Referenced by cgul_crlf_cxx::get_line_offset().

§ cgul_crlf__get_remainder()

CGUL_EXPORT const char* cgul_crlf__get_remainder ( cgul_exception_t cex,
cgul_crlf_t  crlf 
)

This is the last method you should call, and it should only be called once. It should be called only after all the blocks have been fed to cgul_crlf__convert() and only after cgul_crlf__get_line() has been exhausted. At this point, all that is left is the remainder.

This method returns NULL if a remainder does not exist or if this method has already been called. The only time a remainder exists is if the last line in the file is missing the final EOL marker.

After calling this function, use cgul_crlf__get_line_offset() to get the offset of the remainder.

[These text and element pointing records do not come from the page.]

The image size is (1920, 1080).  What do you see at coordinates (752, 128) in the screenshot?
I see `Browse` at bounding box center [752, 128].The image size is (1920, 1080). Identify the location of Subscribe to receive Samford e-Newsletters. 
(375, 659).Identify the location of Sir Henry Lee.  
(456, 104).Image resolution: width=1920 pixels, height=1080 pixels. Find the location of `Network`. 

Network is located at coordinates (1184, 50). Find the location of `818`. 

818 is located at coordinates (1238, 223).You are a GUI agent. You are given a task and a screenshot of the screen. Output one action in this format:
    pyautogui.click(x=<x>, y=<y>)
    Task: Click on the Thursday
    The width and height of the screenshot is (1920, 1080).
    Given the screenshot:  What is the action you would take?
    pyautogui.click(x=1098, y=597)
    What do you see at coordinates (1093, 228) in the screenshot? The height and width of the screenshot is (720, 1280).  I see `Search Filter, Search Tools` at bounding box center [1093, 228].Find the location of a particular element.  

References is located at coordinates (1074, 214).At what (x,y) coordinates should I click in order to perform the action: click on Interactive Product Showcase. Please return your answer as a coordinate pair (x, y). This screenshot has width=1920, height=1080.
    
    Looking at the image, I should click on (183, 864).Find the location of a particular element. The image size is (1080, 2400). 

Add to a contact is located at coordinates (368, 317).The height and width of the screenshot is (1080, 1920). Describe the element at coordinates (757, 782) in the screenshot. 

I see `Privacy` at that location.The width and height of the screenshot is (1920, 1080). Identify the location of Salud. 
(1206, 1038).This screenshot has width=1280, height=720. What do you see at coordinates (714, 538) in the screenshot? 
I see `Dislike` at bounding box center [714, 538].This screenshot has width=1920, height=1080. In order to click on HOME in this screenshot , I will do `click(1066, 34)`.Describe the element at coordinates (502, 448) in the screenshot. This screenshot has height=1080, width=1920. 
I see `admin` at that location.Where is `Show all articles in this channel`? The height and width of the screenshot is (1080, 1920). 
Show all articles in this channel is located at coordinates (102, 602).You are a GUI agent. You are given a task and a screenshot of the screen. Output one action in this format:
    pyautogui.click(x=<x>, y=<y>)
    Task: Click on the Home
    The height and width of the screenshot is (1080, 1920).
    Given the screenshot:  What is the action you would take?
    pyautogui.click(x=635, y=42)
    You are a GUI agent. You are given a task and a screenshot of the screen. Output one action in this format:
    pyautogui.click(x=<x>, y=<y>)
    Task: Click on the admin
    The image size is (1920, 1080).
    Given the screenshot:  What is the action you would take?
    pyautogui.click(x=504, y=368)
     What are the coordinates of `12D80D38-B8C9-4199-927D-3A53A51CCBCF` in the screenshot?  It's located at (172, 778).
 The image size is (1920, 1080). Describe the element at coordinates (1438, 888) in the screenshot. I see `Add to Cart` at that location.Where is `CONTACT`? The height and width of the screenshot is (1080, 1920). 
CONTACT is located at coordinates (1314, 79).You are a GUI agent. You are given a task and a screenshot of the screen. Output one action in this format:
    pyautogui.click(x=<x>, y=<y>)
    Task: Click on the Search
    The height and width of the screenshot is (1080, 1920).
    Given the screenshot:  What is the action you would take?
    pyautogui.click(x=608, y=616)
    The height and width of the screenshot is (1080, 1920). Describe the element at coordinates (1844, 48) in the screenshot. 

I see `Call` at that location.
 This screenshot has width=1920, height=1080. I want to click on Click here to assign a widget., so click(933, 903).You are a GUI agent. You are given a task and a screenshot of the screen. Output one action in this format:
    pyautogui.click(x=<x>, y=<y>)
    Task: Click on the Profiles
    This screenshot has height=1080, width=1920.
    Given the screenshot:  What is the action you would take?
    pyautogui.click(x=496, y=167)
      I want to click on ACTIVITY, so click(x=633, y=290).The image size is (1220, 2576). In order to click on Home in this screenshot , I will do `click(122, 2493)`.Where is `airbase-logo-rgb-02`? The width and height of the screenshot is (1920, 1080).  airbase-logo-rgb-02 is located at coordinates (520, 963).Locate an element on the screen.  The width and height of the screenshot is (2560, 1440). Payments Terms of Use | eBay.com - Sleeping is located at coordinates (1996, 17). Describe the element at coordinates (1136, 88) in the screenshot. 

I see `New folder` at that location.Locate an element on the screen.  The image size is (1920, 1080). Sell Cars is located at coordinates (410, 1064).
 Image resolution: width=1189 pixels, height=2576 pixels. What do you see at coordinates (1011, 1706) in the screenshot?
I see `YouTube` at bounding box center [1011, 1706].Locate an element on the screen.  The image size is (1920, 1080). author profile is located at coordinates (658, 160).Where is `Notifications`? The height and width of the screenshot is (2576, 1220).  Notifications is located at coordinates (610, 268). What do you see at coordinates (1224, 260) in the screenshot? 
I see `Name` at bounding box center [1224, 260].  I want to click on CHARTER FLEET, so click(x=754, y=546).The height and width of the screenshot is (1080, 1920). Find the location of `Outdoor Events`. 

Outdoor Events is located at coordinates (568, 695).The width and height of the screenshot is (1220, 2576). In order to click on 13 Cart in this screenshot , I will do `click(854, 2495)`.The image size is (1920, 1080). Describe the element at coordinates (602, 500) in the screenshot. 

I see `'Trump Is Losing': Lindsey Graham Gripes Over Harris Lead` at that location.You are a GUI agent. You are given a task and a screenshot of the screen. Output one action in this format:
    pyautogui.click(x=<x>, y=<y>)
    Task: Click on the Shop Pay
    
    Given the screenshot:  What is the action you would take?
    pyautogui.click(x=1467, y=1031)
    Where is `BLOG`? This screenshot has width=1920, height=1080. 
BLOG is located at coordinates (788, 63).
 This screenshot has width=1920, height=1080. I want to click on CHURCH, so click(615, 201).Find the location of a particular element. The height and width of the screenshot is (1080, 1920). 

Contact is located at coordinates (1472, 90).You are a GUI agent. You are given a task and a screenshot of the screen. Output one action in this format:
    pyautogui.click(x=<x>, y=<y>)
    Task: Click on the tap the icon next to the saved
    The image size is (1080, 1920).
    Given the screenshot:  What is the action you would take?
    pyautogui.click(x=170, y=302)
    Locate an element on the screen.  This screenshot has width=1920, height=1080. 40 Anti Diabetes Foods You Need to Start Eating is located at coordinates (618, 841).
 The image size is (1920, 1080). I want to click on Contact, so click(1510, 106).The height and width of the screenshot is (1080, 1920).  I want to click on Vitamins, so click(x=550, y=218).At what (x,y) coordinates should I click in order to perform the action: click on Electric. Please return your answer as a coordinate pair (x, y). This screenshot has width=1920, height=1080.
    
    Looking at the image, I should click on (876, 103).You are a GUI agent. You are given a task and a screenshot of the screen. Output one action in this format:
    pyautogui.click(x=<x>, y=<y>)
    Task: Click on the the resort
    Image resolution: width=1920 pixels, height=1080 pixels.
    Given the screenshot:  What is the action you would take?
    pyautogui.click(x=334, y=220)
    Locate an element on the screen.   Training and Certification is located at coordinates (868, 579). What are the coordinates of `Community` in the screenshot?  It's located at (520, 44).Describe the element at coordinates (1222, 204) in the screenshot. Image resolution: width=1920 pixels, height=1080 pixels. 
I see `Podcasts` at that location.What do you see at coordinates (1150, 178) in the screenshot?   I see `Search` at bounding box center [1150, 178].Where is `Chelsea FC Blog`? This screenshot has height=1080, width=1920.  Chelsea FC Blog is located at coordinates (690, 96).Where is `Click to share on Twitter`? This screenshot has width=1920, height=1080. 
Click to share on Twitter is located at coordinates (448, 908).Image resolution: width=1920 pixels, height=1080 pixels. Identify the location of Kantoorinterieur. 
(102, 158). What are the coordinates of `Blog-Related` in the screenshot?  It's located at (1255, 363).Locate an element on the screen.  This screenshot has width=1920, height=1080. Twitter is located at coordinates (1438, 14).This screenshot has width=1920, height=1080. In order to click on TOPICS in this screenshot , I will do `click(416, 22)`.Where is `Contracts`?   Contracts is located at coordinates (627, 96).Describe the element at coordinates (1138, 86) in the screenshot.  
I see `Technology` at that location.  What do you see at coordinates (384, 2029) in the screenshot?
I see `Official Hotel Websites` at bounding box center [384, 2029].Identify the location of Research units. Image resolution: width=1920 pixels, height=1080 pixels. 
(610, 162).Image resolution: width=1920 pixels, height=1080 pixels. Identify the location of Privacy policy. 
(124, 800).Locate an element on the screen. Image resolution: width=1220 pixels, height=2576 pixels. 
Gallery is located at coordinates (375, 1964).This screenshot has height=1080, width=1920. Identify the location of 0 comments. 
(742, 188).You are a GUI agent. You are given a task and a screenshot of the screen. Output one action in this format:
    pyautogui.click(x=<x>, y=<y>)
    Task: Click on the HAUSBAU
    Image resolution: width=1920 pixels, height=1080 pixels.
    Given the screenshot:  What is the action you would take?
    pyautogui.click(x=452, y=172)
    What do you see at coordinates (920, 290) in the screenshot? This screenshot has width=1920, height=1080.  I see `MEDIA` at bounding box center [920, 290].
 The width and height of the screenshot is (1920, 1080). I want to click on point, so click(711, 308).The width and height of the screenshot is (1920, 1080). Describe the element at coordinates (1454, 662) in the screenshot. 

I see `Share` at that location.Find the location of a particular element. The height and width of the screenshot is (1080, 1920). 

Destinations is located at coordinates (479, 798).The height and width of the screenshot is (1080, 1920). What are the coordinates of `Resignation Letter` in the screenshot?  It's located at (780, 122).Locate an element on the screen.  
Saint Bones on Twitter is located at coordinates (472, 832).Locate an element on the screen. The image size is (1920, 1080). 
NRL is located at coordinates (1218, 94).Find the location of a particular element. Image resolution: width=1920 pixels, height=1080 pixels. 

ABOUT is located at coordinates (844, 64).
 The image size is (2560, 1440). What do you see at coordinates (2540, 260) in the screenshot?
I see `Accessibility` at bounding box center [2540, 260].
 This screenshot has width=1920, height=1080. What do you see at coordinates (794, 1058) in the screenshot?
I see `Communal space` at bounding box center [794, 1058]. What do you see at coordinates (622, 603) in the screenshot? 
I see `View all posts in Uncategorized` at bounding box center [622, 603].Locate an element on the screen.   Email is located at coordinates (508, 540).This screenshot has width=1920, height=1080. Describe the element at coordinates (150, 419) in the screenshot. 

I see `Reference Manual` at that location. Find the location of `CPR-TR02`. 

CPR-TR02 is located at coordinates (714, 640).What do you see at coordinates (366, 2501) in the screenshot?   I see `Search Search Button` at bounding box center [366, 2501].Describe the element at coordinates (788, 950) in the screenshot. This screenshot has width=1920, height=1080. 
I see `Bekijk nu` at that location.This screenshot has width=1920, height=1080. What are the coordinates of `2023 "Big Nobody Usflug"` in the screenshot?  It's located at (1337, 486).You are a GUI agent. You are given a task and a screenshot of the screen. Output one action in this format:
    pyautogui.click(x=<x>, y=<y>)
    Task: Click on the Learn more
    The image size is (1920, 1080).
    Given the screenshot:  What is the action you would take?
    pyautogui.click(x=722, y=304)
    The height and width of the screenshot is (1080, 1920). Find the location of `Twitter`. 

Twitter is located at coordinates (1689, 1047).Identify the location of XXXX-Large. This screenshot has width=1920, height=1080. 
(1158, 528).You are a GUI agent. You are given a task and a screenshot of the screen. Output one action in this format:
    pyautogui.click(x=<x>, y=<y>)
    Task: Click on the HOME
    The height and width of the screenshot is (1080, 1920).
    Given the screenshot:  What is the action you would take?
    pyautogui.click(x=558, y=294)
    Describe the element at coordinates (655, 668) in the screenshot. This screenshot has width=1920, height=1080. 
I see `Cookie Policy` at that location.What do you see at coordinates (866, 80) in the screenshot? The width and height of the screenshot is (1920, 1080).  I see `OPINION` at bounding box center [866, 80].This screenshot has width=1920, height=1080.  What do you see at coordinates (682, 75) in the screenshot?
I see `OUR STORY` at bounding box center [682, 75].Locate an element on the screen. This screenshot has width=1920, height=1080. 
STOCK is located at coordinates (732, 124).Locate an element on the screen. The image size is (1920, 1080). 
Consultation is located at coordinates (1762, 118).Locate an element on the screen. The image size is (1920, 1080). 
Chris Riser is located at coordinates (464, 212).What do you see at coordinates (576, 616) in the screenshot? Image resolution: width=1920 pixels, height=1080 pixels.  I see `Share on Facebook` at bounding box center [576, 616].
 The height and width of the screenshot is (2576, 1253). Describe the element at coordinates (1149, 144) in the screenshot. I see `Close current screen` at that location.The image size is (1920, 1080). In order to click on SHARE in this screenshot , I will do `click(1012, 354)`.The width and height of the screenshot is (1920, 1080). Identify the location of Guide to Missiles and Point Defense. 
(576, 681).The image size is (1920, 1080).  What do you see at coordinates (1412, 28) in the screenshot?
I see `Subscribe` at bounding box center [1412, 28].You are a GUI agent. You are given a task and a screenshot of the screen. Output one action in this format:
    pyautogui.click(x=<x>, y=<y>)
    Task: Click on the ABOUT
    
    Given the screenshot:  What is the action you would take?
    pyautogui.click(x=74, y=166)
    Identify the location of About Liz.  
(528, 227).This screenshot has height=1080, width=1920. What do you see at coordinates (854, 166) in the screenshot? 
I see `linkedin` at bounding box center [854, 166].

The caller should not try to call free() on the pointer returned because it points to an internal string that will be freed when cgul_crlf__delete() is called.

Parameters
[in]cexc-style exception
[in]crlfcgul_crlf instance
Returns
text remaining after the final EOL

Referenced by cgul_crlf_cxx::get_remainder().

§ cgul_crlf__convert_file()

CGUL_EXPORT void cgul_crlf__convert_file ( cgul_exception_t cex,
FILE *  fin,
FILE *  fout,
const char *  eol 
)

This method copies fin to fout stripping the original EOL markers and replacing them with eol. fin and fout must have been opened in binary mode. This method internally uses a cgul_crlf object to perform the conversion. If an error occurs, an exception is thrown.

Parameters
[in,out]cexc-style exception
[in]fininput file
[out]foutoutput file
[in]eolnew EOL marker

Referenced by cgul_crlf_cxx::convert_file().